Combinación de moléculas de adhesión de células neurales y GFD-5
Las moléculas de adhesión celular (CAM) y los factores neurotróficos integrados juntos en matrices biocompatibles es un concepto relativamente nuevo que se está investigando. Las CAM de la superfamilia de inmunoglobulinas (IgSF), que incluye L1 / NgCAM y neurofascina, son particularmente prometedoras, porque se expresan en el sistema nervioso en desarrollo en neuronas o células de Schwann. Se sabe que sirven como señales de orientación y median en la diferenciación neuronal. Sin embargo, los factores neurotróficos como el NGF y el factor de diferenciación del crecimiento 5 (GDF-5) están bien establecidos como promotores de la regeneración in vivo . Un estudio reciente de Niere, Brown et al. investigó los efectos sinérgicos de la combinación de L1 y neurofascina con NGF y GDF-5 en neuronas DRG en cultivo; esta combinación mejoró el crecimiento de neuritas. Se demostró una mejora adicional mediante la combinación de L1 y neurofascina en una proteína de fusión artificial, lo que mejora la eficiencia ya que los factores no se administran individualmente. No solo se pueden usar diferentes señales, sino que incluso se pueden fusionar en una única "nueva" señal.

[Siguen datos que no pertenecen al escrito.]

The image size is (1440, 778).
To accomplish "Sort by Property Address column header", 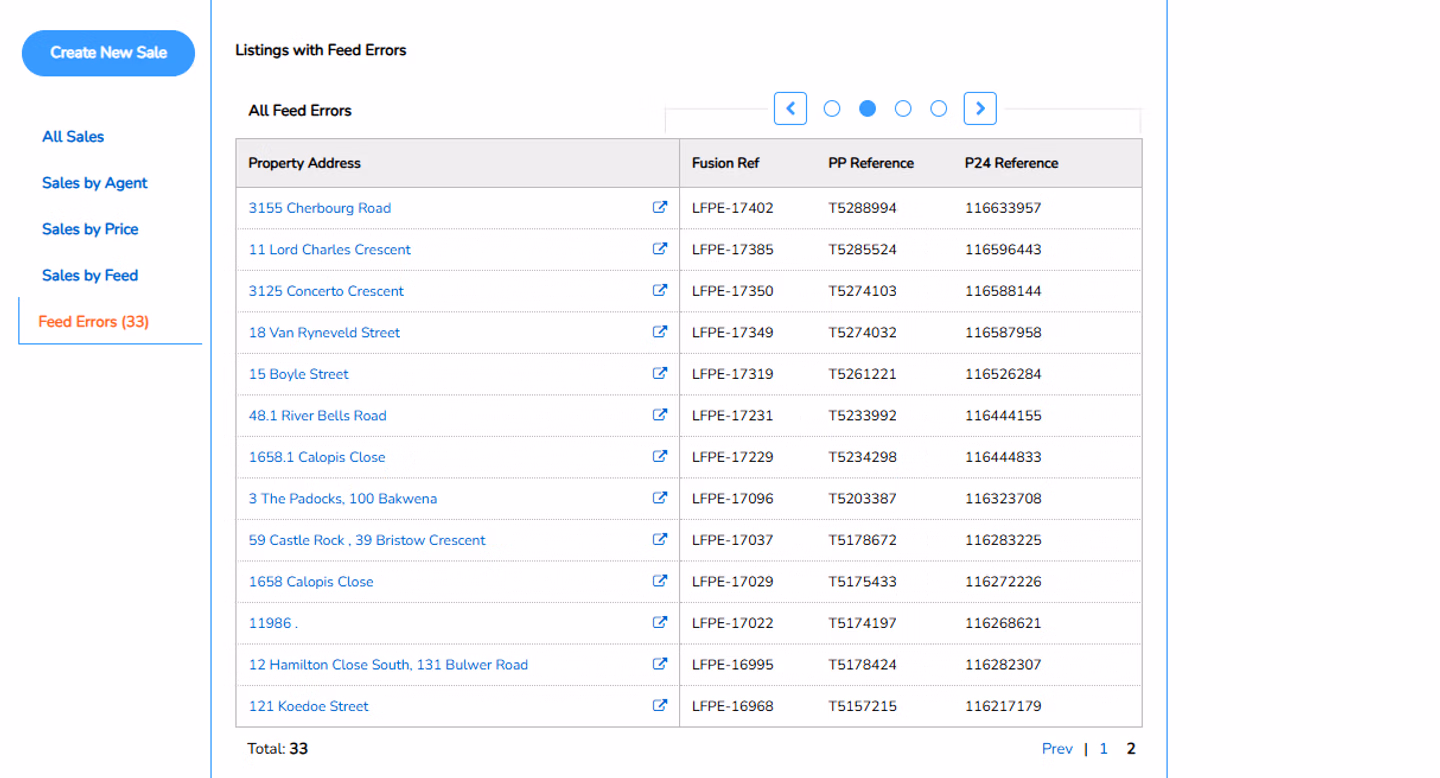I will click(x=305, y=163).
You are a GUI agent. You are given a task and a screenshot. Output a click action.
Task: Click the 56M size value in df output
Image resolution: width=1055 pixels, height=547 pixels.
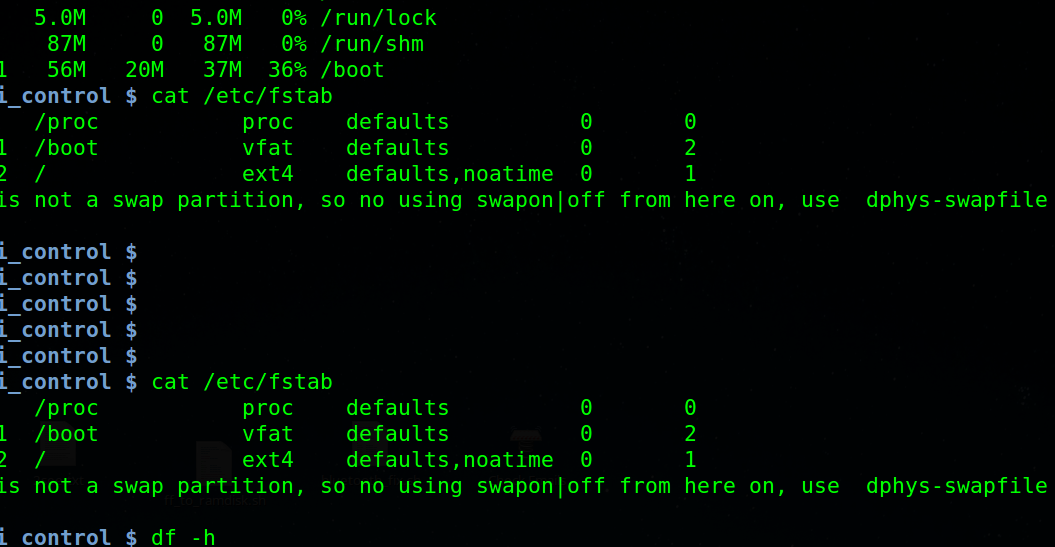click(x=67, y=70)
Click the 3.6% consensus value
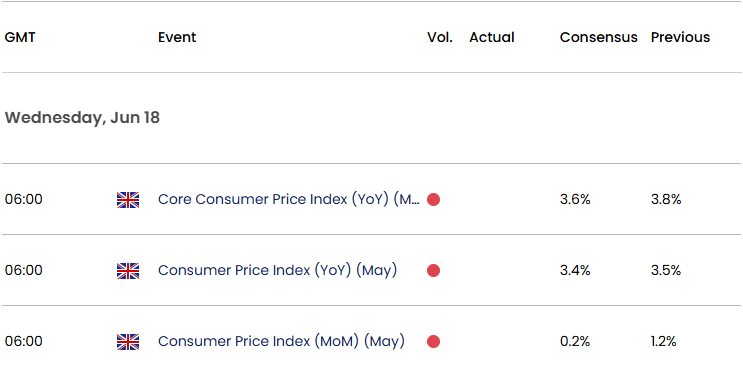Screen dimensions: 743x372 [575, 200]
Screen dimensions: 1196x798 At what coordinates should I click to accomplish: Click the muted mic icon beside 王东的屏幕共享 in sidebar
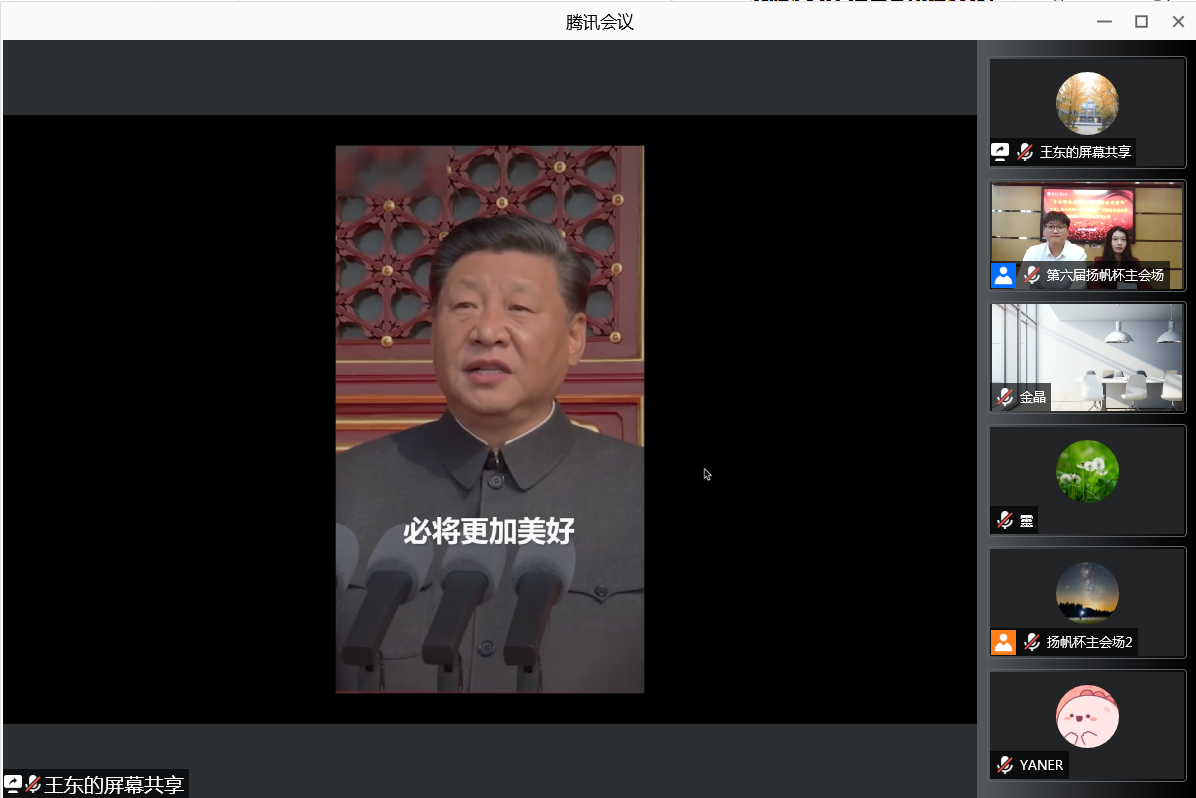pyautogui.click(x=1025, y=152)
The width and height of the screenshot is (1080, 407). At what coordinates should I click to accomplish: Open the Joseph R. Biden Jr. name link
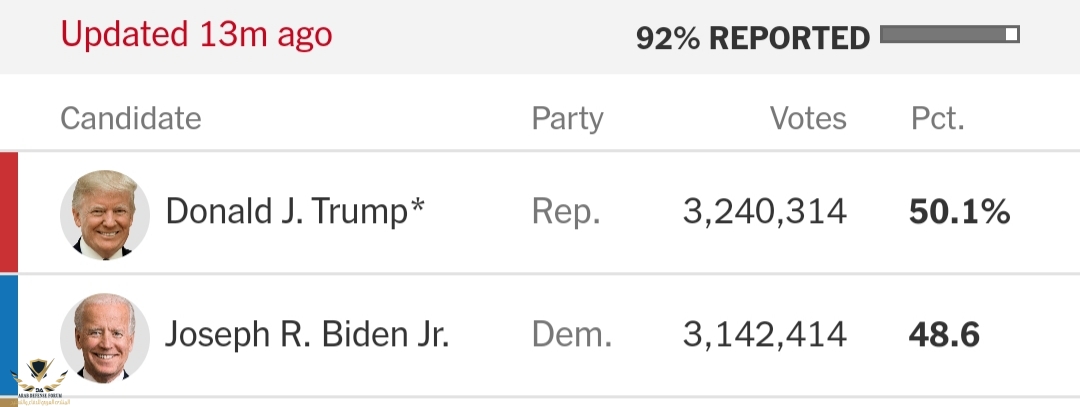tap(307, 335)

Topografía en sinergia con señales químicas y biológicas
No se ha explorado el efecto de presentar múltiples tipos de estímulos, como señales químicas, físicas y biológicas, sobre la diferenciación de las células progenitoras neurales. Se realizó un estudio en el que se presentaron tres estímulos diferentes a las células progenitoras del hipocampo de ratas adultas (AHPC): astrocitos de rata tipo 1 posnatales (biológicos), laminina (química) y sustrato con micropatrones (físico). Más del 75% de los AHPC se alinearon dentro de los 20 ° de las ranuras en comparación con el crecimiento aleatorio en los sustratos sin patrón. Cuando los AHPC se cultivaron en sustratos con micropatrones con astrocitos, el crecimiento fue influenciado por los astrocitos que se habían alineado con las ranuras; a saber, las AHPC extendieron los procesos a lo largo de los filamentos citoesqueléticos astrocíticos. Sin embargo, la alineación no fue tan significativa como la observada por las AHPC en cultivo solo con el sustrato con micropatrones. Para evaluar los diferentes fenotipos expresados como resultado de la diferenciación, las células se tiñeron con anticuerpos para β-tubulina de clase III (TuJI), proteína que interactúa con el receptor (RIP) y proteína ácida fibrilar glial (GFAP), que son marcadores de neuronas tempranas, oligodendrocitos y astrocitos, respectivamente. La mayor diferenciación se observó con los AHPC cultivados en sustratos modelados con astrocitos.